Holà, ho ! ho, ho, oh ! ho, là. là !

____Jeannot disait
A Jeannette, le matin :

   — Autrefois, tu étais Mamzelle-au-fil,
Maintenant, tu es Mamzelle-peu-de-chose.

   — Taisez-vous, Jeannot, allez vous coucher,
Moi, je ferai ce que je n’ai pas fait.

   J’allumerai ma bougie, (de résine),
Je filerai à sa clarté mon écheveau.

   — Ce n’est là pour toi qu’un prétexte :
Il faudra que tu travailles le jour,

   Ou sinon j’aurai de toi
Plus de perte que de profit !

   Le lendemain, et de bon matin,
Elle s’arme de sa quenouille, pour travailler :

   Survient sa commère, alors,
(Il en vient quelqu’une tous les jours) :

   — Vous vous êtes, dit-elle, de bien bon matin,
Armée de votre quenouille, pour travailler !

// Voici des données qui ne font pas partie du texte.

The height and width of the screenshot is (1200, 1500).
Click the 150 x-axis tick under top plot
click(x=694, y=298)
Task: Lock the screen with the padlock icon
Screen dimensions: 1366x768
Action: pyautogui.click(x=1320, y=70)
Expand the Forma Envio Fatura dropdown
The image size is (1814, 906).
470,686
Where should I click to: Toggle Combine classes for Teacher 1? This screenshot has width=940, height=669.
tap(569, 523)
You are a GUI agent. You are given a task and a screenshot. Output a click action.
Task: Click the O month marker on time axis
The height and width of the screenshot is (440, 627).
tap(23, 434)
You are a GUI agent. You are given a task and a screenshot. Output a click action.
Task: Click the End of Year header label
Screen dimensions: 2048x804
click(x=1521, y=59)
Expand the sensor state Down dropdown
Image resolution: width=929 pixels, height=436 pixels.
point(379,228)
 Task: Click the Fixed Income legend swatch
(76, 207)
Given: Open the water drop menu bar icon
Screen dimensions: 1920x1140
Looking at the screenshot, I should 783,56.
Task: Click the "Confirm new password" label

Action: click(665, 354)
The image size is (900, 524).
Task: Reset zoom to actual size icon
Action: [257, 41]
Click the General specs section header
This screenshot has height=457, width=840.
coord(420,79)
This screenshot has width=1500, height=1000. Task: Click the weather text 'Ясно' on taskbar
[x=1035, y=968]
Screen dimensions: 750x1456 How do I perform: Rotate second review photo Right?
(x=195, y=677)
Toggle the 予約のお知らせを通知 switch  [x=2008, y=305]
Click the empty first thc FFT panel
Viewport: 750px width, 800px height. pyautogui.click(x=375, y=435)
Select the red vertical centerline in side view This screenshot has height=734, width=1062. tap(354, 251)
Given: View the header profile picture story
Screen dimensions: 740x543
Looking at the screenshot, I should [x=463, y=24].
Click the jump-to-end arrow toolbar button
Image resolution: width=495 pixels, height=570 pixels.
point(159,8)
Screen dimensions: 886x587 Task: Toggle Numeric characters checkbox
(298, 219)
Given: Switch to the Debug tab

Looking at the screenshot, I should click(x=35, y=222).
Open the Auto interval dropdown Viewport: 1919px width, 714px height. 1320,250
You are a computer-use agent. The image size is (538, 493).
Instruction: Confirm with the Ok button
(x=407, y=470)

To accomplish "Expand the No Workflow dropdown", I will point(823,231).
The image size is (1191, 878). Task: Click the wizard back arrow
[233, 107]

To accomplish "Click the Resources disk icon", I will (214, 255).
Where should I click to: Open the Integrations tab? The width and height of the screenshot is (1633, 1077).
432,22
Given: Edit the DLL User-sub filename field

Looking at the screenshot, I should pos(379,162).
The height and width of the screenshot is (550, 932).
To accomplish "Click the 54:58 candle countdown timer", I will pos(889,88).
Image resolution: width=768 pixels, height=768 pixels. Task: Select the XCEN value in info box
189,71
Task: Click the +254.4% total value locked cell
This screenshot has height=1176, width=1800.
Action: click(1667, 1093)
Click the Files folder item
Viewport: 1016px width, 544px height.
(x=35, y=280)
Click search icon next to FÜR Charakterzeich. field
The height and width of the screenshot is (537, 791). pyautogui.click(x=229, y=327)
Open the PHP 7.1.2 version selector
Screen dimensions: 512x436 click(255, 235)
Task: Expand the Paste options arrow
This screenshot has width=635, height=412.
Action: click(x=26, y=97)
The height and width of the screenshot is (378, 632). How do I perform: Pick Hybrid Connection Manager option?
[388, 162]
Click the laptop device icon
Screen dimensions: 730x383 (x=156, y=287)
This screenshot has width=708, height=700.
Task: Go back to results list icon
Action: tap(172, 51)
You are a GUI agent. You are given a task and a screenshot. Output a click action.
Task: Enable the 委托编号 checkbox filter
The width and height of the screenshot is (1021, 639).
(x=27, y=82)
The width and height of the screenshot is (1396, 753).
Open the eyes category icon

   — Ne soyez pas étonnée de cela,
J’y suis contrainte par cet homme.


   Asseyez-vous, commère, sur votre séant,
Que je vous raconte la vie que je mène.

   A présent, dit-elle, ma chère commère,
J’ai à aller prendre de l’eau et du lait ;

   Et ensuite, comme vous le savez fort bien,
Le lait sera à baratter ;

   Et encore tantôt dira Jean,
Encore il dira que je n’aurai rien fait ;

   Encore il dira que je n’aurai rien fait,
Moi qui file sans cesser mie.

   — Si c’est là la vie qu’il te fait mener,
Prends une branche d’ortie pour le fouetter,

   Et, quand il te verra marcher sur lui,
S’il n’est pas de ta force, il reculera.

   — Je n’ai pas un mot à dire (m-à-m. à fendre)
Car, hélas ! je ne suis pas de force ;

   Et, si je l’avais été, il y a longtemps
Qu’il ne m’eût pas commandée.

   — Cette vie-là, nous la menons toutes,
Encore avons-nous des coups de bâton sur le dos.

   — Quand j’étais jeune et sans souci,
Moi, j’avais du cœur à me marier ;

   J’étais une fille pleine de feu ;
Maintenant, que je suis mariée, j’en ai regret.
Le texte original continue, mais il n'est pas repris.